Ce contrat de 1,2 milliard d'euros a été signé par Amazon et Google en 2021. Il prévoit que les deux entreprises fournissent leur service cloud à l'État israélien pour héberger ses différents systèmes informatiques. De quoi susciter l'inquiétude de certains salariés qui craignent de voir les produits qu'ils conçoivent utilisés à des fins militaires, à l'encontre de la population palestinienne.

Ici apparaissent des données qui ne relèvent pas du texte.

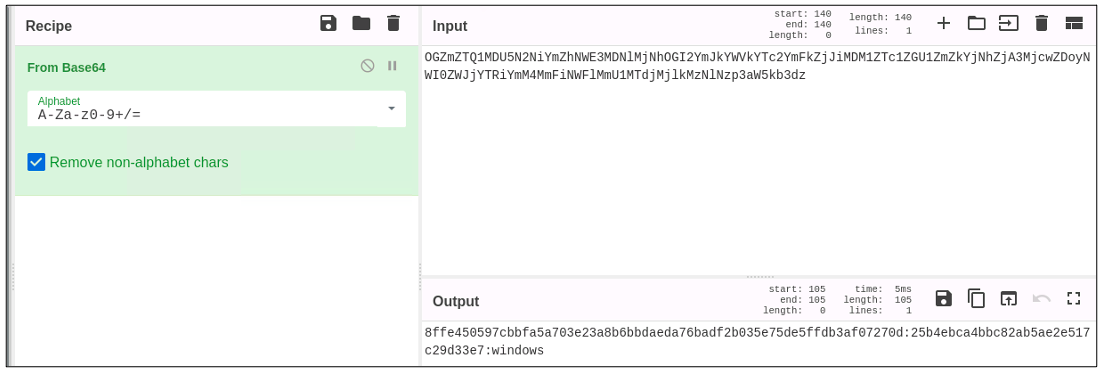This screenshot has width=1101, height=369.
Task: Load a recipe using the folder icon
Action: pyautogui.click(x=361, y=24)
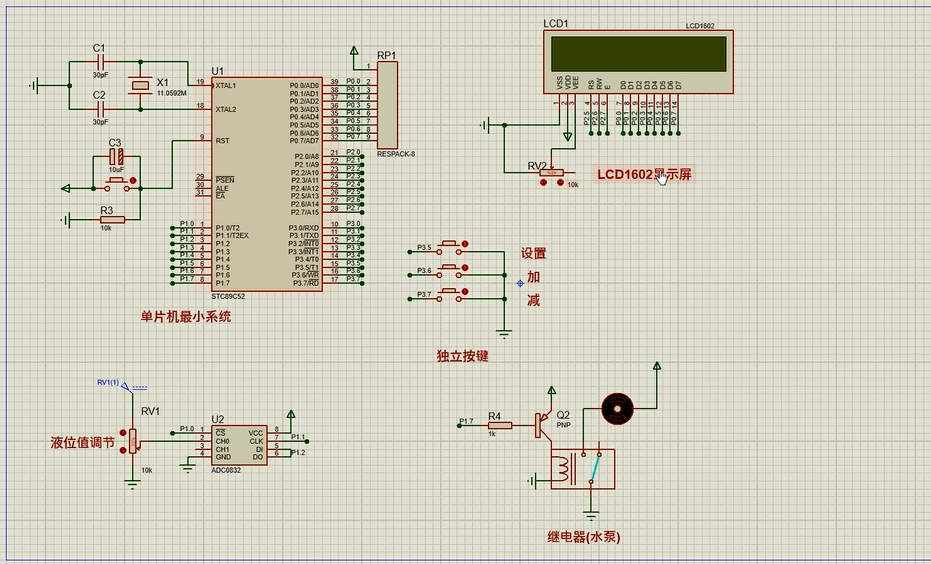Click the relay coil component
This screenshot has width=931, height=564.
pos(572,468)
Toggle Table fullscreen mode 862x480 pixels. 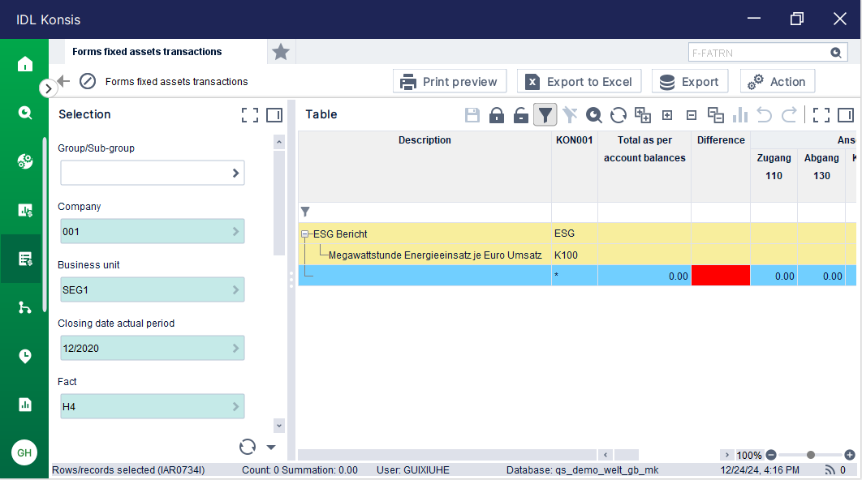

« Les Googlers contre le génocide », « Pas de cloud pour l'apartheid », pouvait-on lire sur les pancartes de ces manifestations coordonnées par l'association « No Tech For Apartheid ». À Sunnyvale, certains salariés ont investi le bureau du président de Google Cloud, Thomas Kurian, et ont refusé d'en sortir jusqu'à l'arrivée des forces de l'ordre. Au total, neuf participants à ces sit-in (rebaptisés « Nimbus Nine » par No Tech For Apartheid) ont été arrêtés.

Google justifie les licenciements par le caractère « très dérangeant » et « menaçant » de l'action de ces salariés. « Le fait d'entraver physiquement le travail d'autres salariés et de les empêcher d'accéder à nos espaces constitue une violation manifeste de nos règles », nous explique un porte-parole de Google. La firme les a immédiatement mis « en congé administratif » et a coupé leur accès au système de l'entreprise. L'enquête a ensuite révélé que 28 salariés étaient impliqués dans les manifestations des sites de New York et de Sunnyvale.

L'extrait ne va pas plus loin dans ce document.